Ciao asks, Inner Westies answer: do you believe in female ejaculation and the existence of the G-spot?

“The female ejaculation is a thing. I don’t really want to see it but it’s not a mythical unicorn. I don’t know if it’s hard to achieve, it’s just based on the person I believe. Some people can do it, other people can’t.” Adam, Surry Hills.

“Yes it’s real and, yes, scientifically if you hit the right spot all girls can do it. I mean, watch porn – there’s a whole category dedicated to female squirting.”  Violet, Petersham.

“I believe it’s possible, but it’s different from person to person.”  Charlie, Marrickville.

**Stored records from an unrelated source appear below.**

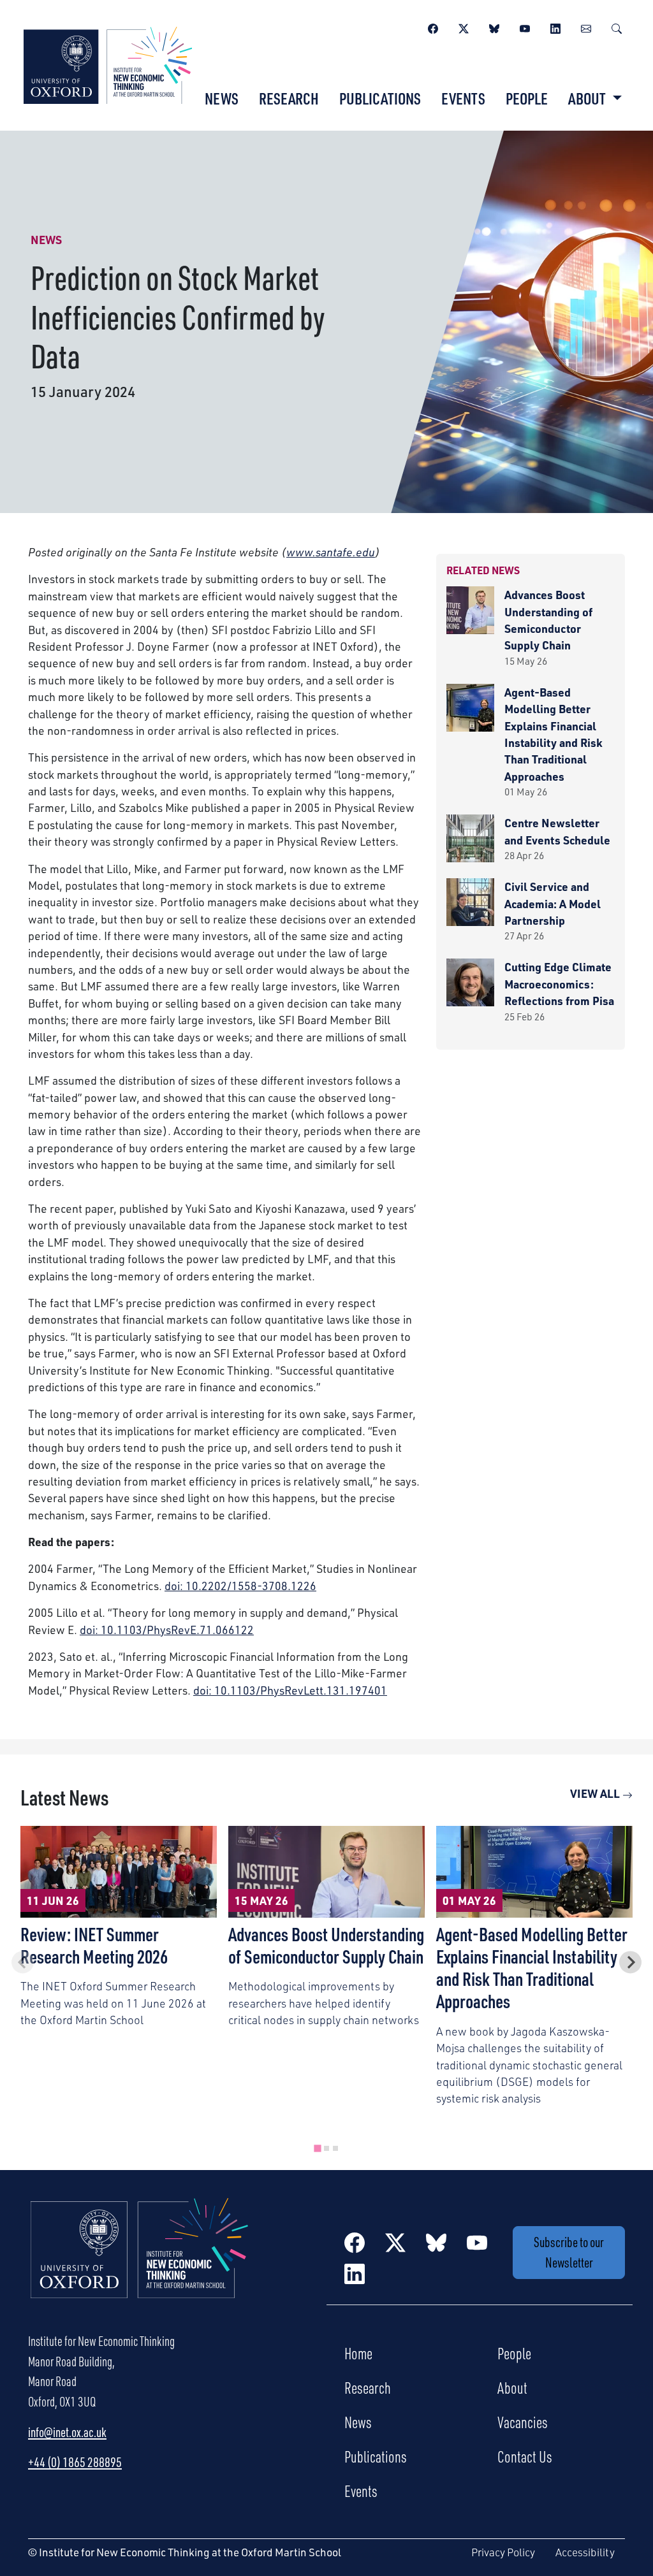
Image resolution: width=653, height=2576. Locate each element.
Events (463, 98)
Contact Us (524, 2456)
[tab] (317, 2148)
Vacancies (522, 2422)
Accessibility (585, 2552)
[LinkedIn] (555, 26)
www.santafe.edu (330, 552)
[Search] (616, 26)
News (221, 98)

“Yes, I believe in it, that’s all I’m gonna say. It DOES exist! Did you want, like, detail?” Helen, Five Dock.

“I don’t. Apparently it’s real, although I’ve never experienced it. It’s one of life’s baffling mysteries.”  Gillian, Balmain.

“I believe it exists but it’s very rare! Some women are lucky to have experienced it while others have more difficulty. I personally find it frustrating and distracting when having sex trying to hit the G-Spot and attain the seemingly unattainable.” Melissa, Balmain.

“I would be interested in being involved in a study on this. Come on scientists – help me find my G-Spot!” Norah, Haberfield.

“The jury is still out on this one, I think it requires further scientific testing.” Daniel, Haberfield.